地元石垣島から春夏の甲子園出場を決め、その後、ドラフト1位で千葉ロッテに入団し、15年間をプロ野球選手として活躍した大嶺裕太選手が今年引退。
その功労を称えようと、地元有志による引退式イベントが12月30日午前10時から16時まで実施された。
この日の午前予定された少年野球教室では、雨のために室内練習場で実施された。9チームの学童球児が大嶺裕太さんの指導を受け、キャッチボールなどでのフォームに細かなアドバイスを受けるなどして、この日の半日を子ども達は嬉々として白球を追いかけ、練習に汗を流した。
午後からは、金城長靖との対戦、八重山商工OBと浦添商業との対戦と、地元野球ファンならだれもがわくわくするカードが織り込まれ、引退イベントは大いに盛り上がっていた。
大嶺裕太投手は、最後に感謝の言葉を述べ、引退後の新たな歩みへの希望を語っていた。
全行事の終了後、最後に声を聴かせてもらった。
大嶺裕太さんは、「たのしい一日でした」と、地元ファンとの引退イベントができたことを喜んでいた。八島小学校の八島マリーンズの仲間からはじまった野球の縁が、今を築いている。このことに触れると、「仲間に恵まれていた」と述べる大嶺投手。ひとりの栄誉とせず、周囲を大切にする大嶺氏の人柄が出ていた。
この日のイベントの、集まる予定の市営球場も、室内練習場も、ドラフト1位の大嶺裕太獲得をきっかけにロッテ球団が石垣島での春キャンプを決めたことから、必要整備で建設されたもの。今ある石垣島の野球設備は、2007年のロッテ球団への入団からのもので、大嶺さんありきで実ったものでもある。
野球ファンの多い石垣島には、地元石垣島出身の選手がプロ野球で活躍するシーンが、ネットのサイトのダゾーンなどで見ることができるため、格別な思いになる人が多い。

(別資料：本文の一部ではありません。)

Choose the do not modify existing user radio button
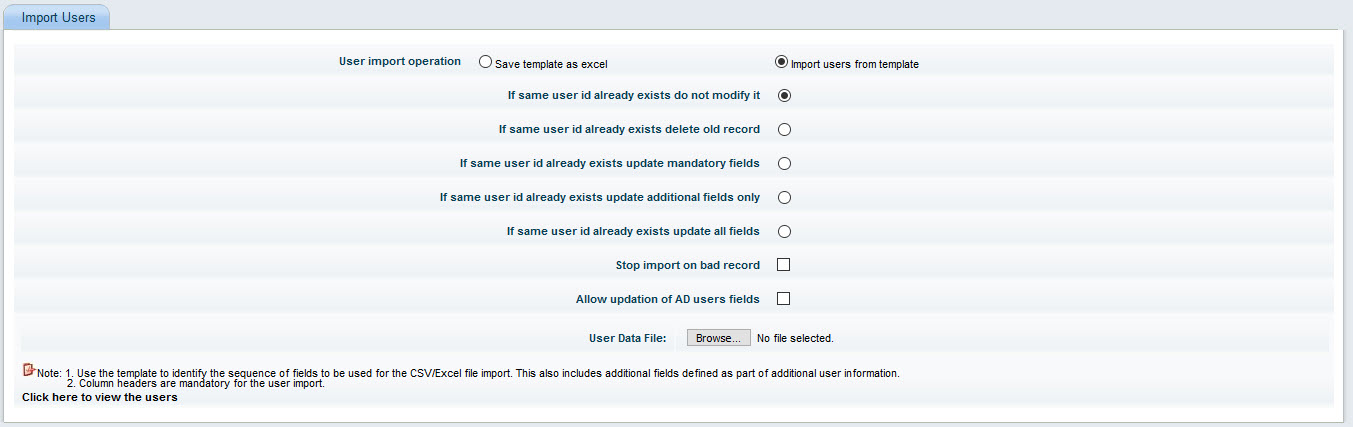The height and width of the screenshot is (427, 1353). pyautogui.click(x=784, y=96)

福岡ソフトバンクホークスの左の抑え嘉弥真投手や西武ライオンズの平良投手の中継ぎ、クローザーなどで、二人がマウンドに立つ様子が見られる。
しかも、この2チームの対戦で大詰めでマウンドに立つ時には、大いに盛り上がるもの。
野球解説者も二人が石垣島出身なのを知らないのか、一度もそれに触れたことがない。
切り札で使う有名なピッチャーが、石垣島出身であるうれしさは、多分、地元野球ファンには格別。
そして、たまに大嶺投手が先発で出る。
中継ぎでの出場もあった。2人の抑えをきっかけが、大嶺裕太投手であることを、野球解説者もアナウンサーも知らない。
この日は、あの2006年の春夏甲子園を沸かせた八重山商工高校OBナインが揃って、浦添商業と対戦。打線の強さは今も健在で、15年前に甲子園に出場して、右と左の両打席からホームランを放った金城長靖も、大嶺裕太対決で2ベースを打ち切って、見ごたえある対決を見せていた。
2006年段階で、「八重山」という名前が、どこを意味するかは全く知られていなかった時代に、八重山商工高校が甲子園に出たことで、初めて全国で知られることになった。
テレビで「八重山商工高校:やえやましょうこうこうこう」という呼び声がアナウンスされる新鮮さが、特別な感動を島人はもったはず。
その4年前に、BIGINと夏川りみが紅白歌合戦に出場して、石垣島が注目されてはいた。観光ブームも同じタイミングで持ち上がっていた。しかし、八重山の地名は出ることはなかった。